== TASKS ==
a: Decide whether each statement below agrees with the text on NHI co-payments. For each of (i), (ii), and (iii), answer yes or no and quote the words of the text that settle it.
(i) Outpatient follow-up visits for physical therapy carry a uniform co-payment of NT$50 for every kind of therapy.
(ii) The inpatient coinsurance rate depends on the type of ward and the length of stay.
(iii) Those who pay more than the established ceiling may apply for reimbursement before the end of March of the following year.
b: Answer each short question from the text on NHI co-payments.
(i) How does the text define the coinsurance rate?
(ii) What was the 2016 cap for a single hospital stay for a particular condition?
(iii) What is the co-payment when the drug cost per prescription is 1,001 and above?
c: Resume the text on NHI co-payments after its last sentence.

== GIVEN TEXT ==
──────────
2.Medication co-payments under NHI System (NT$)

Drug cost per prescription

Co-payment per prescription

under100

0

101~200

20

201~300

40

301~400

60

401~500

80

501~600

100

601~700

120

701~800

140

801~900

160

901~1,000

180

1,001 and above

200

3.Rehabilitation and Traditional Chinese Medicine Copayments

If you receive physical therapy or traditional Chinese medicine therapy for injuries (including traditional Chinese medicine traumatology) on an outpatient basis, the Co-payment for follow-up visits is uniformly NT$50 (except for “moderate to complicated” and “complicated” therapies).

4.Coinsurance for Inpatient Care

If a patient is hospitalized in a NHI-contracted hospital, the coinsurance rate -- the percentage of the overall cost of the stay to be covered by the patient -- depends on the type of the ward (acute or chronic) and length of stay, as shown in the following table:

Ward

Coinsurance Rates

5%

10%

20%

30%

Acute

-

30 days or less

31-60 days

61 days or more

Chronic

30 days or less

31-90 days

91-180 days

181 days or more

Note:
Coinsurance for multiple acute ward stays of fewer than 30 days and chronic ward stays of fewer than 180 days for the same ailment are capped, with the ceilings adjusted annually. For example, in the period from January 1, 2016 to December 31, 2016, caps on hospital stay coinsurance for acute ward stays totaling fewer than 30 days or chronic ward stays of fewer than 180 days during the year have been set at NT$36,000 for a single hospital stay for a particular condition, and at a cumulative NT$59,000 for the entire calendar year. Those who pay more than the established ceiling can apply for a reimbursement before the end of June of the following year.
──────────
== SOURCE DATA ==

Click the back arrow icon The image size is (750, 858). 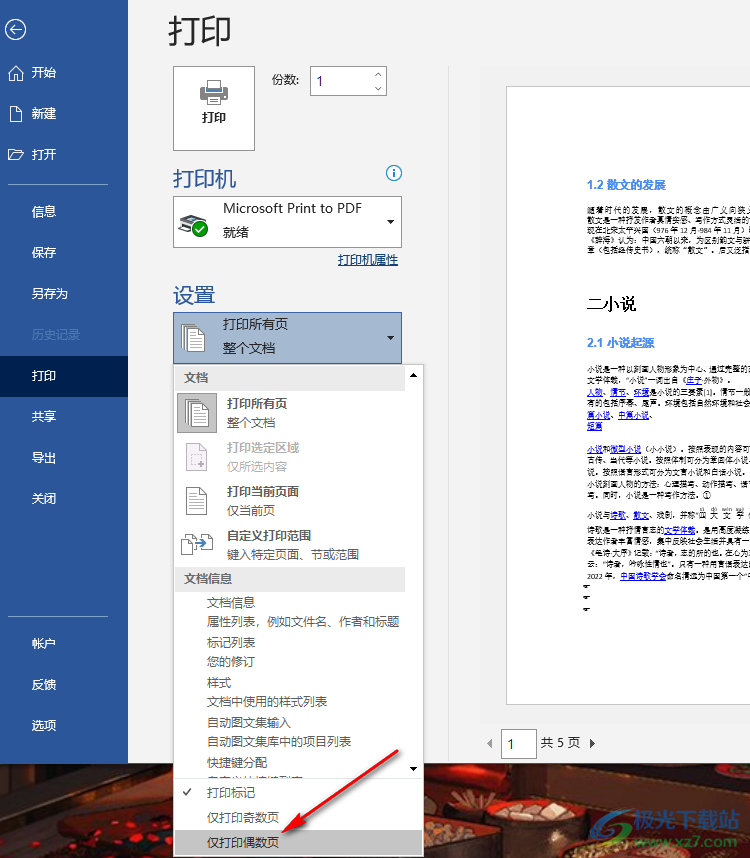[15, 30]
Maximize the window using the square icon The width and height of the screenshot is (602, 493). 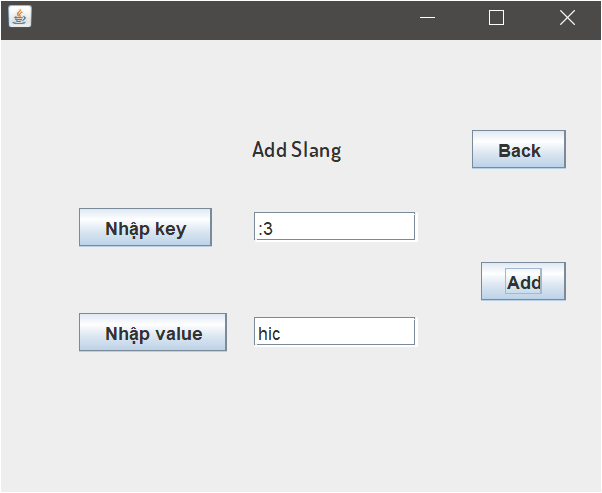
──────────
== ANSWERS TO THE TASKS ==
a:
(i) No: "(except for “moderate to complicated” and “complicated” therapies)"
(ii) Yes: "depends on the type of the ward (acute or chronic) and length of stay"
(iii) No: "can apply for a reimbursement before the end of June of the following year"

b:
(i) The percentage of the overall cost of the stay to be covered by the patient.
(ii) NT$36,000.
(iii) NT$200.

c:
(Note: The National Health Insurance Administration announces coinsurance ceiling on ward stay every year.)

Applying for a refund

1.Patients should fill out an “Instructions for NHI Prepaid Medical Expense Refund Application Form” and prepare copies of their medical receipts and itemized expenses. These should be filed at the National Health Insurance office closest to the hospital where treatment was initially sought.

2.You can go to an NHIA office or the NHIA website to download an application form.

Who is Exempted from Paying Co-payments?

1.Those Exempt from all Co-payments:

A.Individuals suffering from a catastrophic illness, or living and being treated in remote mountain areas or island regions, or women giving birth.

B.Outpatients or emergency care patients from outlying islands who have been referred to a health care facility in Taiwan.

C.Veterans who have the symbol for “veteran” on their NHI cards and their dependents.

D.Members of low-income households.

E.Children under three years of age.

F.Registered tuberculosis patients who receive treatment at specified contracted hospitals.

G.Patients with labor insurance who are being treated for occupational ailments.

H.Patients suffering from PCB (polychlorinated biphenyl) poisoning.

I.Centenarians.

J.Alternative servicemen who hold military service ID cards (including general alternative servicemen and alternative servicemen involved in first- and second-stage R&D).

2.Those Exempt from Co-payments on Prescribed medication:

A.Patients with chronic illness refill prescriptions. The National Health Insurance Administration has listed 100 diseases as chronic illnesses, including hypertension and diabetes.

B.Dental patients.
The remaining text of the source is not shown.